The state-owned news and propaganda agency Xinhua has been responsible for some of the funniest stuff on the Chinese Internet, from its laddish Skinhua phase of 2005 to its recent use of an image of Homer Simpson to illustrate a story about multiple sclerosis.
So when they reported last week that a peasant in Shaanxi had seen a South China Tiger, long since thought be extinct in the wild, and published a photo allegedly taken by the peasant, it was natural to assume that this photo was the work of Xinhua’s Photoshop department. It looks pretty fake, no?

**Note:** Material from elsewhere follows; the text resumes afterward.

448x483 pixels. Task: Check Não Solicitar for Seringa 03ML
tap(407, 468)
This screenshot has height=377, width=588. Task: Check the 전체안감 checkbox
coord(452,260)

But if there is trickery afoot, it seems to be the work of the peasant, or of the Shaanxi Forestry Department. The China Daily ran this English language Xinhua report yesterday:
A newly-released photo, which Chinese forestry authorities say proves the continuing existence of wild South China tigers which have been thought to be extinct, has sparked heated controversy from Internet citizens, questioning its authenticity.
The digital picture, purporting to be a wild South China tiger crouching in the midst of green bushes, was released by the Forestry Department of northwest China’s Shaanxi Province at a news conference on October 12.
Zhou Zhenglong, 52, a farmer and former hunter in Chengguan Township of Shaanxi’s Zhenping County, photographed the tiger with a digital camera and on film on the afternoon of October 3, a department spokesman said.
Experts had confirmed the 40 digital pictures and 31 film photographs are genuine, the spokesman told reporters.
But dozens of netizens expressed doubts about the authenticity of the digital picture — the only one of the 71 taken to be released at the news conference — after it had been posted on the Internet, especially in on-line forums discussing Photoshop (PS) technologies.